More than 20 MIT experts in fields ranging from economics to airport security and structural engineering have made themselves available to the media over the last several weeks in response to a deluge of questions about Sept. 11. Following are some of their observations.
"You've been around for a while. You've never seen anything like this, right?" CNN anchor Jan Hopkins asked Institute Professor Emeritus Paul Samuelson in a Sept. 19 report. "No. We're in a new ballgame," replied the economist and Nobel laureate. "We're in a state of quasi-war, pseudo-war, but it's not a phony war that really doesn't exist.
"Before September 11, we were on the brink of a recession. My guess was that we would avoid it. I think it will be very difficult to say now that we're going to avoid a short-term recession."
Other impacts? "I wouldn't count on all of those tax cuts that were engineered for the year 2008, the year 2009. There will be some reneging necessarily on that."
Hopkins noted that the Federal Reserve is "in there pumping the system with money to get things going again" but added, "you're not confident that things will turn very quickly?"
Replied Samuelson: "I think [Alan Greenspan] is doing exactly the right thing now. But this new pseudo-war we're in is not going to be pouring out billions of dollars in the way that World War II did ... So any real comfortable syrup that I could give you would, I think, not be true to realistic economics based on economic history."
A global recession is also a strong possibility, according to economists interviewed for a Sept. 26 Washington Post story. "It's unavoidable. If we go down, everyone does," said Ford International Professor of Economics Rudiger Dornbusch.
"We're entering very uncharted waters," Professor Barry Posen of political science told the Boston Herald in a Sept. 14 story about fighting an elusive foe. "Who is the adversary? How do we attack them? ... What are the political means and ends that will galvanize and support our war effort once this immediate fervor dissipates?"
Posen and other experts interviewed by the Herald emphasized that the effort to win this war begins at home. "We have a significant fight to wage here and to wage it, we have to get our people ready for it."

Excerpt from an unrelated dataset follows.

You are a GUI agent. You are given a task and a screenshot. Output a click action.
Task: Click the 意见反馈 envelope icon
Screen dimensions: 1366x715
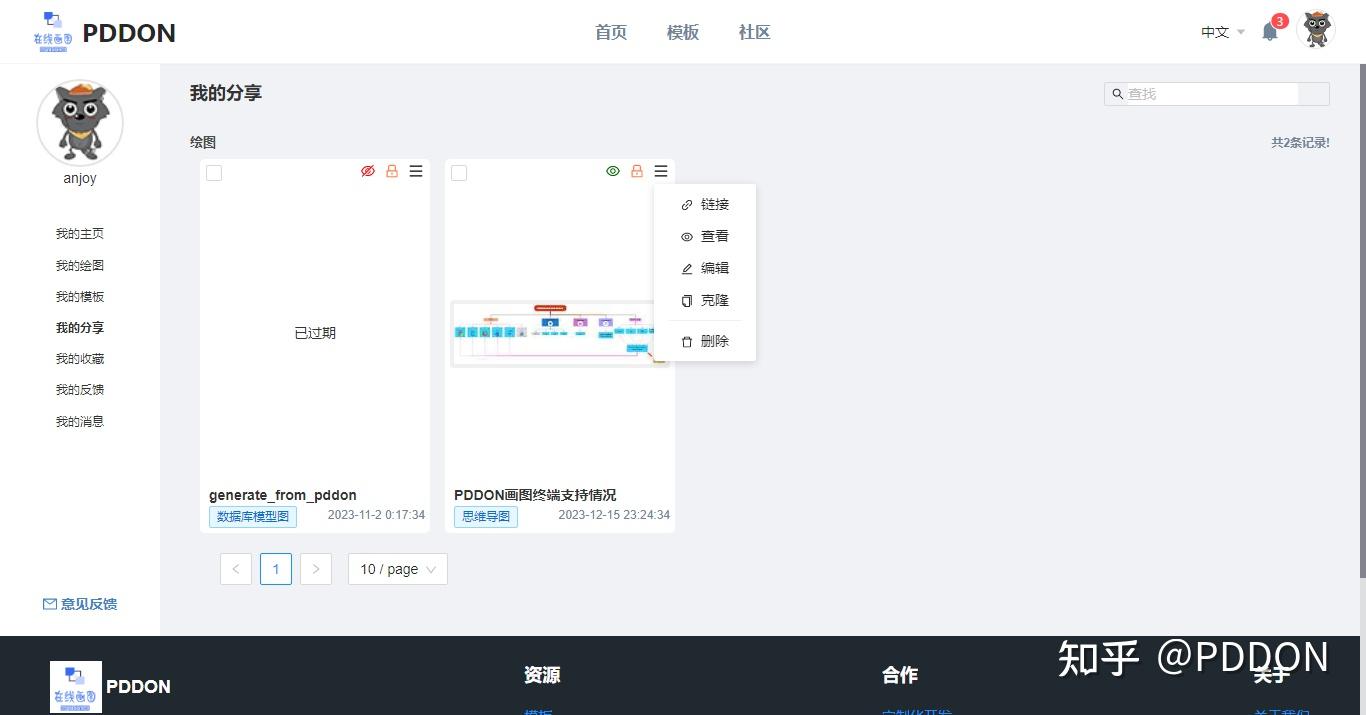(x=48, y=603)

Harvey Sapolsky, director of the Security Studies Program and a professor of political science, told writers of a Sept. 20 piece in the online magazine Salon that "the nation should brace for a long, protracted, and often secretive war against terrorism ... The first battle in that war must be won behind the scenes, through diplomacy. Most of it has to be police work, where you find terrorists and roll up the net on them. The difficulty of that is that it requires a lot of cooperation."
TOWARD BETTER SECURITY
Although researchers at the Federal Aviation Administration, MIT and other institutions are working on a variety of new systems for detecting bombs and other weapons at airports, some low-tech changes could also make a difference. "I'm thinking here particularly about [improving] the hand-screening of baggage," said Richard Lanza, a senior research scientist in nuclear engineering who works on detecting explosives. He made the comment during a Sept. 18 interview by Katie Couric of NBC's "Today" show.
Overall, Lanza emphasized a "completely layered" approach to security that includes serious work in both low- and high-tech systems. "I think we're going to just have to face the fact that airline travel isn't going to be like the old days anymore," he said. Passengers will have to put up with inconveniences related to security, and "people are certainly going to have to realize that security is not going to be cheap."

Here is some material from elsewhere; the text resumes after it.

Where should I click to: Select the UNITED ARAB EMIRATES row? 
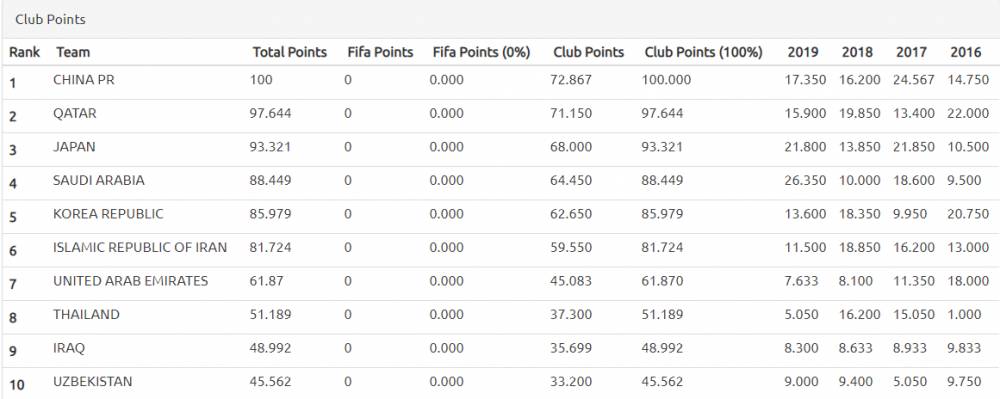click(x=500, y=283)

In an MIT Technology Review story on air safety put online Sept. 27, Professor John Hansman was asked if the hijackings could have been prevented. "No level of security I'm aware of in a free society would make an aircraft invulnerable, but clearly, we are looking to make the system more secure," said the professor of aeronautics and astronautics. He noted that it's "been 10 years since the last US hijacking. The flaw in the system was more at the intelligence level."
Several MIT engineers answered media queries about how the World Trade Centers collapsed (see essays on the subject distributed to media by the News Office).
Further, "many MIT faculty agree that the terrorists probably knew what they were doing," wrote Wade Roush in the Sept. 27 issue of MIT Technology Review. If the planes had hit higher, for example, "it's conceivable that the progressive failure would not have happened," said Oral Buyukozturk, a professor of civil and environmental engineering. "I wouldn't be surprised if they thought about the structural implications." The story noted that Osama bin Laden earned a degree in civil engineering from a university in Saudi Arabia.
It's OK to watch TV and other entertainments in the midst of a tragedy, according to one MIT professor interviewed for a Sept. 23 Boston Globe story. "I've gotten very frustrated reading these various attacks on the entertainment industry, as if in a time of war, entertainment is trivial, entertainment is superfluous--we won't ever want to watch movies or video games or television shows again," said Professor Henry Jenkins, director of the Program in Comparative Media Studies.
"History tells us quite the opposite. During times of national crisis, entertainment plays a vital function ... It's that human connection we have to hold onto, and that human connection includes laughter and pleasure as much as it includes sorrow and mourning and loss."
A version of this article appeared in MIT Tech Talk on October 3, 2001.